Finito di leggere ieri sera. Solitamente mi tengo lontana, durante l’anno, dalla letteratura pop (e con pop intendo di massa, di consumo, da spiaggia. Attenzione: la mia definizione non vuole essere un’offesa né all’autrice, né ai suoi lettori affezionati) perché spesso non è quello che cerco. In questo caso però ho sentito che ne parlavano bene al programma “La Bomba” su Radio Deejay; ed io mi sono fatta conquistare dal fatto che una radio fra le più ascoltate avesse dato finalmente spazio al commentare un romanzo, appunto quello della Gamberale. Nel programma la Littizzeto intervistava l’autrice, cogliendo l’occasione per manifestare il suo pensiero sul tema “amori travagliati e malsani che ci fanno ovviamente soffrire ma in cui perseveriamo”; ne esce fuori una simpatica scenetta nella quale l’autrice ammette che verrebbe voglia di prendere a badilate il Lui della storia così come la Lei.
Bene. Il giorno dopo “L’isola dell’abbandono” l’ho comprato: se ti viene voglia di prendere a badilate il personaggio di un romanzo, significa che la trama è coinvolgente e che le personalità sono così ben sviluppate da risultare poliedriche e reali.
A me sinceramente e purtroppo non viene voglia di prendere a badilate nessuno.
La storyline è una matassa sconclusionata in cui Occhi (nomignolo della protagonista), donna incapace di prendere la decisione di dare un taglio alla relazione con Stefano, soggetto con disturbi della personalità (bipolarità) e dipendenza da droga pesante, viene abbandonata da quest’ultimo, il suo uomo, sull’isola di Naxos proprio come Arianna nel mito greco viene abbandonata da Teseo. Qui, conosce Di, un surfista che invece le da tutto l’amore di cui apparentemente lei ha bisogno: un uomo che la rispetta. Nel frattempo, grazie a sbalzi temporali gestiti in modo poco chiaro, sappiamo che Occhi diventa l’amante dello psichiatra di Stefano, per poi leggere in chiusura con il solito finale buonista.
Ora, a me questo tipo di letteratura sta benone. Però perché presentarla in radio come “Il romanzo della Gamberale che sviscera il tema della maternità, e dell’ostinazione ad amare ciò che ci ossessiona, della paura che si prova davanti alla possibilità di essere finalmente felici…” ? Sono temi difficili da trattare ed in my humble opinion sono anche troppi, per uno stile così “di cronaca” che pare di leggere un articolo di giornale che si limita ad esporre i fatti accaduti, per delle personalità profonde quanto un foglio bianco da stampante.

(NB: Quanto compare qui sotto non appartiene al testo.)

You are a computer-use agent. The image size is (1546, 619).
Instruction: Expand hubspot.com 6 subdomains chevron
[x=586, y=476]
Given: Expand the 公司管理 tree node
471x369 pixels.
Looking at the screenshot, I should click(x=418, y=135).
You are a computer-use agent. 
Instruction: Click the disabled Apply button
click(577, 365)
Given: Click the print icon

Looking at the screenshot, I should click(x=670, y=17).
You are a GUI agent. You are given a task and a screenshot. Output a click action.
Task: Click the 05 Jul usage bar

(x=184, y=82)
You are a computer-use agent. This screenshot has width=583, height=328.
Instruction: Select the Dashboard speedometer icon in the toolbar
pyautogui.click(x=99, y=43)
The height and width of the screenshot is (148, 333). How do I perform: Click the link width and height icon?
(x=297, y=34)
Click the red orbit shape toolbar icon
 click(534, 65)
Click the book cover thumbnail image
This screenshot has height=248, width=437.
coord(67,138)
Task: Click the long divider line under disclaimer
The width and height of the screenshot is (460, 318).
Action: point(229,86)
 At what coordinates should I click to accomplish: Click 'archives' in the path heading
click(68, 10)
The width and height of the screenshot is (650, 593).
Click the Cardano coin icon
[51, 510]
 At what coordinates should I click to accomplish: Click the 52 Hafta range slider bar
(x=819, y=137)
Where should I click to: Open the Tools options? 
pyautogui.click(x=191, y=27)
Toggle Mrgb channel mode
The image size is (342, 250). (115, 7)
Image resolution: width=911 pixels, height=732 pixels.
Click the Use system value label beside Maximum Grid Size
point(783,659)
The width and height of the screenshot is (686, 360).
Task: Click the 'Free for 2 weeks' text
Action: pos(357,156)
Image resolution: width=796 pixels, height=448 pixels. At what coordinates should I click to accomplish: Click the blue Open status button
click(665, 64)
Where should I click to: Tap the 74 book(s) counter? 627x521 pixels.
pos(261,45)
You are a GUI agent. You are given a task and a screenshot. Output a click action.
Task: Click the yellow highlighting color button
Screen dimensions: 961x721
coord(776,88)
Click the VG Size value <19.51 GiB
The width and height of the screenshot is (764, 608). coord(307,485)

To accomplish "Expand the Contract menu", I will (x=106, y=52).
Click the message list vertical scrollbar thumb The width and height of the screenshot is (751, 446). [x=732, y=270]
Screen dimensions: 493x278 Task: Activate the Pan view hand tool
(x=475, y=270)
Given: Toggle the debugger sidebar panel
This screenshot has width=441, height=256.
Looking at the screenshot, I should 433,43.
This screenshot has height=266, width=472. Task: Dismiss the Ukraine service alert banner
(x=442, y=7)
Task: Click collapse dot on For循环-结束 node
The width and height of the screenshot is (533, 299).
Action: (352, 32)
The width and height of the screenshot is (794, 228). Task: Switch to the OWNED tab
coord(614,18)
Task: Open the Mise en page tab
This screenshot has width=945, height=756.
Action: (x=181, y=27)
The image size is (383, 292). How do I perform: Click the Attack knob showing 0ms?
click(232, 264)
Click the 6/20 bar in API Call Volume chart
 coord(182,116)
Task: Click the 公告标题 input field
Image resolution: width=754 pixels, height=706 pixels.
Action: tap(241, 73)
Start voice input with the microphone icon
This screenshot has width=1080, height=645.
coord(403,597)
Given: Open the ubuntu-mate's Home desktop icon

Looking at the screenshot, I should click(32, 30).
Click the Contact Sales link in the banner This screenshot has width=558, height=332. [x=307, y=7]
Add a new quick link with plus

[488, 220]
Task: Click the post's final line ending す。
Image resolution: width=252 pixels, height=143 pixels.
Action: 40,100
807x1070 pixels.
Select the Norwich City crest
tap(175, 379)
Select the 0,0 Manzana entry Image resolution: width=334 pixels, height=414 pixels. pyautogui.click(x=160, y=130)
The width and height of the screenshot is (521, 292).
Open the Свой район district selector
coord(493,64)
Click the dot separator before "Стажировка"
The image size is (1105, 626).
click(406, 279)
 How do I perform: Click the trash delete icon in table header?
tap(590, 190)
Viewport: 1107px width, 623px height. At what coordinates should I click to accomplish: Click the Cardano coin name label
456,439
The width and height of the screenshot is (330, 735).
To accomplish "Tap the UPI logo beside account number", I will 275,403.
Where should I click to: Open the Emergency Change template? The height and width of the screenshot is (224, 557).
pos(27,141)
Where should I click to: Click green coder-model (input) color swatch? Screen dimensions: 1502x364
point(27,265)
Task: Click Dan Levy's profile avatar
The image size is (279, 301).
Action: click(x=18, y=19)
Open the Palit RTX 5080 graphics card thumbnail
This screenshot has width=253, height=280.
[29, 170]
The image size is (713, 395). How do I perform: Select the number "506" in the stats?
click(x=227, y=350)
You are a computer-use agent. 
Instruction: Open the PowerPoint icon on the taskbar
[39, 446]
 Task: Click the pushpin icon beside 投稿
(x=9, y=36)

Ho visto qualche barlume quando le letto l’interpretazione artistica che Occhi ha della sua vita, lei è un’illustratrice fumettista che prende spunto dalle difficoltà e le tramuta sketch interessanti dai protagonisti animali. Stefano diventa un coniglietto in balìa dell’umomometro, uno strumento in grado di misurare il suo umore altalenante: blu nei momenti di negatività, rosso nella positività.
Interessante è anche la digressione sul tema dell’abbandono trattato in un mini racconto in cui una bambina si affeziona visceralmente ad un elefantino dalla proboscide gialla (stesso colore della cucina che Occhi aveva scelto con Stefano, starebbe a simboleggiare la loro vita quotidiana serena), che però puntualmente perde di vista.
Morale della favola, se il romanzo fosse stato narrato tramite certe allegorie che sono comparse sporadicamente all’interno del libro, anche mantenendo lo stesso stile elementare, sarebbe stato davvero bello.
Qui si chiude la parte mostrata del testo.